Several formal documents detailing the ELF have been released on the SNB's website. These include Guidelines on Liquidity Support, an ELF Instruction Sheet, and an ELF Declaration of Participation - the latter acting as the initial step for banks that wish to enter the facility.

Additional papers specify the mechanics of collateral and lending under the ELF. The ELF Conditions for Collateral set out eligible collateral types and the haircuts to be applied to both mortgage and securities collateral. The ELF Conditions for Drawing of Loans describe loan terms and the interest rates that will apply when banks draw liquidity.
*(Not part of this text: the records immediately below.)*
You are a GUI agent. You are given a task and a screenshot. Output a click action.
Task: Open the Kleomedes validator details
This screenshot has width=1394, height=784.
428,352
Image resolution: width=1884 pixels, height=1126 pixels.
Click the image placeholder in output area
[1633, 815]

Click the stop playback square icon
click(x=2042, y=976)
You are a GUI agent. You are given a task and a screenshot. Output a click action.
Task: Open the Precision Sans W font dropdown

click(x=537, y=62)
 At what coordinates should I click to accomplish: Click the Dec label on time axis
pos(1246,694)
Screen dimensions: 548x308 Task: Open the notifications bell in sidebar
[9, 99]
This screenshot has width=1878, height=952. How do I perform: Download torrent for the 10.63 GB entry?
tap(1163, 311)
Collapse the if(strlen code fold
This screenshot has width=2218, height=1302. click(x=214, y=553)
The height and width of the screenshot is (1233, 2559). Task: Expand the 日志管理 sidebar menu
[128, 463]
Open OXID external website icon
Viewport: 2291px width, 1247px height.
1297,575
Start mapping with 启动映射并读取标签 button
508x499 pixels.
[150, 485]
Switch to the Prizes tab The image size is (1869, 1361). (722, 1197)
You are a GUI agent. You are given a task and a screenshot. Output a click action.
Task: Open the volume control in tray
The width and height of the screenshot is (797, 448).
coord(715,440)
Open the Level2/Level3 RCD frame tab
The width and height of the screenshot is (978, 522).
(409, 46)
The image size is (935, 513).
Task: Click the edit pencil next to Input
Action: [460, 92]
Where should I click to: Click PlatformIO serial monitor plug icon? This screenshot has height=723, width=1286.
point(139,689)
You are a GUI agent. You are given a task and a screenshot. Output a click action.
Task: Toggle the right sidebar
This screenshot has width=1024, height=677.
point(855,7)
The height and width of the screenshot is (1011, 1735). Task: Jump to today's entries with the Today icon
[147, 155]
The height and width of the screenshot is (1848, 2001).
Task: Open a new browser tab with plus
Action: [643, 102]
The SNB expects to supply complete ELF documentation, which will include contracts and detailed operational instructions, to eligible banks in summer 2026. The staged approach - documentation, pilot testing, then operational launch - is intended to ensure that the facility functions as designed when it becomes available in 2027.


What this means

  • The SNB has established a formal, standardized channel for emergency or contingent liquidity that accepts both mortgages and securities as collateral.
  • Pilot testing with market infrastructure partners and selected banks will run until mid-2026, with full operational use planned for early 2027.
  • Comprehensive documentation, including contracts and instructions, is scheduled to be distributed to eligible banks in summer 2026.

Risks

  • Pilot testing runs until mid-2026 - outcomes of these tests could affect the timeline or require adjustments to procedures, potentially impacting the facility's start date (affects banking sector and market infrastructure).
  • Full contractual and operational documentation is due in summer 2026 - any delay in releasing complete documentation could complicate banks' preparations and readiness (affects banks and treasury operations).
  • Collateral eligibility and haircut rules determine the effective liquidity value banks can access - these terms could influence how mortgage and securities portfolios are used within the facility (affects mortgage markets and securities holders).